ETF Trends’ CEO Tom Lydon discusses the SPDR S&P Oil and Gas Exploration and Production ETF (XOP ) on this week’s ETF of the Week podcast with Chuck Jaffe of the MoneyLife Show.
Lydon opens by acknowledging the division between advisors and analysts on how to approach the energy sector and whether it’s a good time to buy in or not, but says that at the end of the day, gas prices and oil prices continue to go up on average, particularly due to the Russia-Ukraine war.
“With the tension that we’ve got over in Ukraine and Russia and the fact that Russia produces 10% of the global oil supply, it is going to affect the supply chain, especially over in Europe,” Lydon says.
Current administrative regulations from the White House that focused on environmental impacts have meant a reduction of the number of oil wells and pipelines for the U.S. With demand for gas expected to increase over the coming summer months in the U.S., price pressures on both oil and gas are anticipated to grow as well.
“The S&P 500 today does not have a huge allocation to energy where it did 10 years ago, it makes up almost 17% of the S&P 500, it makes a lot of sense that if you want to hedge against higher energy prices and you want to look in areas that are in up-trends, which you and I talk about all the time, XOP is one of those ETFs to consider,” Lydon discusses.
For advisors who are concerned about the impacts that a Ukraine resolution would have on the price of oil and the fund, Lydon explains that there continues to be greater demand than there is supply, even if Russia were to begin producing and exporting again. With many countries working to pivot away from Russian oil and natural gas permanently, it will put greater demand on supply elsewhere.

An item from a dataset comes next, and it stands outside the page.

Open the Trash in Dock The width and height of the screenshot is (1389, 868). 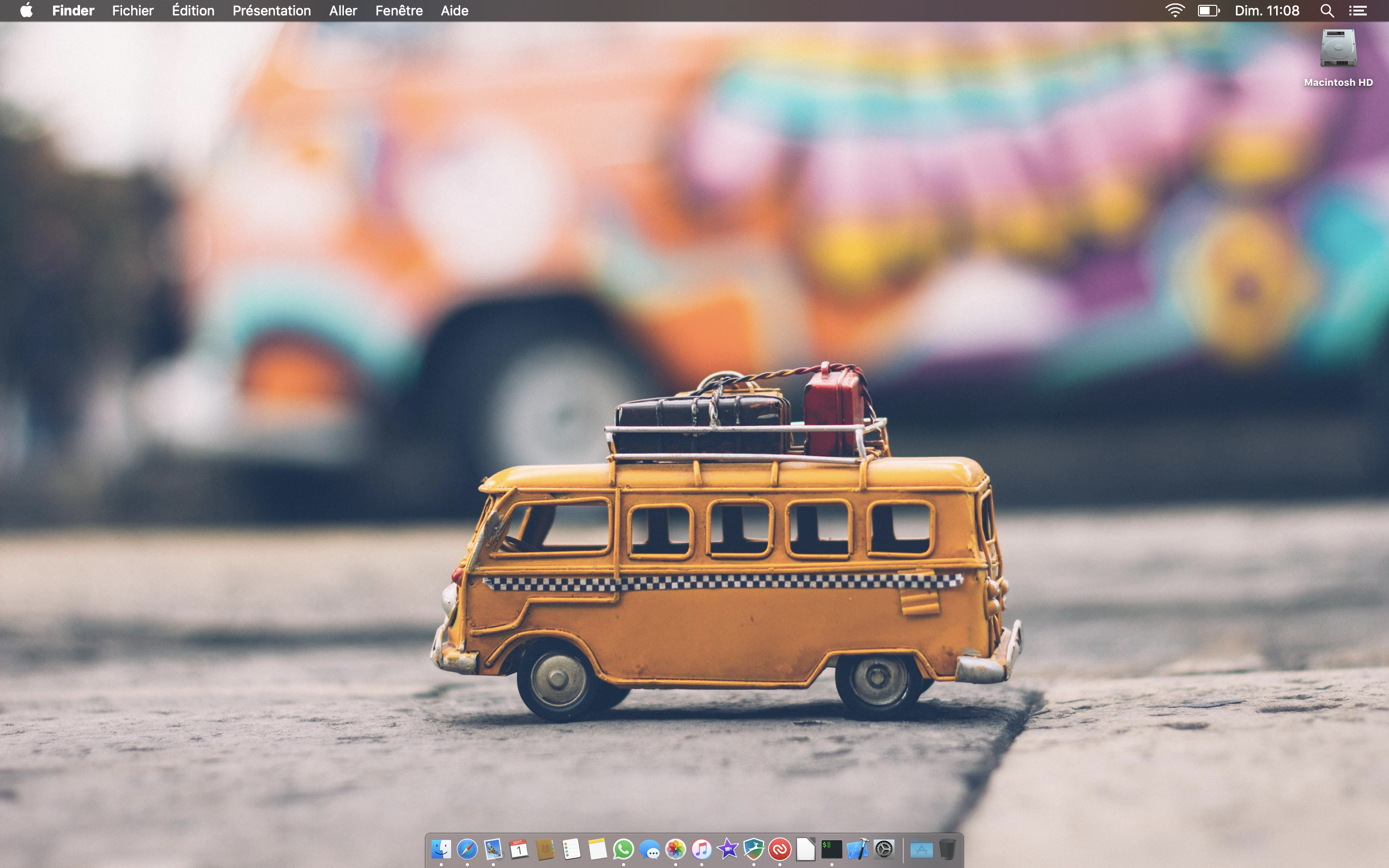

The entire situation provides a buying opportunity for investors, particularly faced with upcoming summer months in the U.S. where gas and oil prices rise naturally anyway.
“As we get into the fall again after a pretty hot summer, we may see an extended period of time where commodity prices in general remain high, and if you feel that that’s the case regardless, consider an ETF like this,” Lydon says. “Consider using the 200-day average, consider some allocation to commodities because even though you think you have it, if you’re allocated to high correlated ETFs and mutual funds in the S&P 500, you don’t have a proper allocation.”